Surprisingly, “Even the noise in a signal can drive disturbance compensation, provided there is a known correlation between noise strength and signal strength,” Lander writes. Yes, noise can be a kind of signal, if one knows how to factor it with other information.

One more thing cells can do is use community information to sense position. The arrival of a spreading wave of cell-to-cell signaling can modify the diffusion gradient, providing more information. This intercellular signal “can itself be used to measure distances in much the same way that the time of arrival of thunder allows us to judge distance from a lightening strike.”

There are, in fact, many ways in which short-range cell-cell interactions can make long-range things happen reliably. Systems that do this are called spatially self-organizing, because spatial order emerges directly from collective, or pooled, interactions.….

All in all, we see a complex answer to a simple question: how does a cell know where it is?

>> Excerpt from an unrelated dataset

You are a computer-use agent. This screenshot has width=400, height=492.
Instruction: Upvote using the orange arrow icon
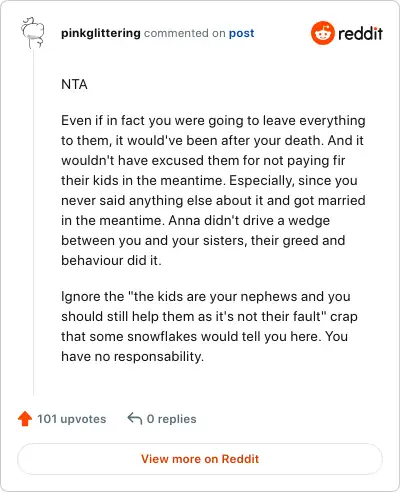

Here we have seen multiple interacting mechanisms for gathering information from a noisy environment, refining it, and making decisions reliably. This is a form of irreducible complexity — not so much of physical parts interacting, but strategies interacting, much like a software engineer would use multiple strategies to provide robustness for high-reliability software. Cells are so good at it, they gain “exceedingly reliable” information even from noisy, unreliable inputs.

Lander ends with questions that will require more research.

In biology, simple questions rarely have simple answers, and “how do cells know where they are?” is no exception. I have focused here on the problem that, despite the existence of straightforward ways for cells to measure position, making measurements sufficiently accurate and precise is inherently challenging.

Although recent years have seen considerable progress in identifying mechanisms for encoding and detecting positional information, as well as for achieving reliability, there is much we still do not know.

ID advocates can point to this article as an example of design-theoretic approaches leading to fruitful research. There seems no reason to doubt Arthur Lander’s commitment to conventional evolutionary theory, yet his article focuses on design: how a cell employs good engineering strategies to solve a problem. Lander says nothing about how these sensory strategies might have evolved by a Darwinian process. Indeed, Darwinian theory is essentially useless to the entire discussion. Instead, Lander thinks like an engineer. This is clear from his sentence that begins, “This discussion highlights an important point: The goal of good design….”
Keep this in mind when you hear Darwinists arguing that ID is a “show stopper” that somehow brings science to a halt. Here we see how Darwinian evolutionists, when they put a design hat on, ask questions that propel science forward.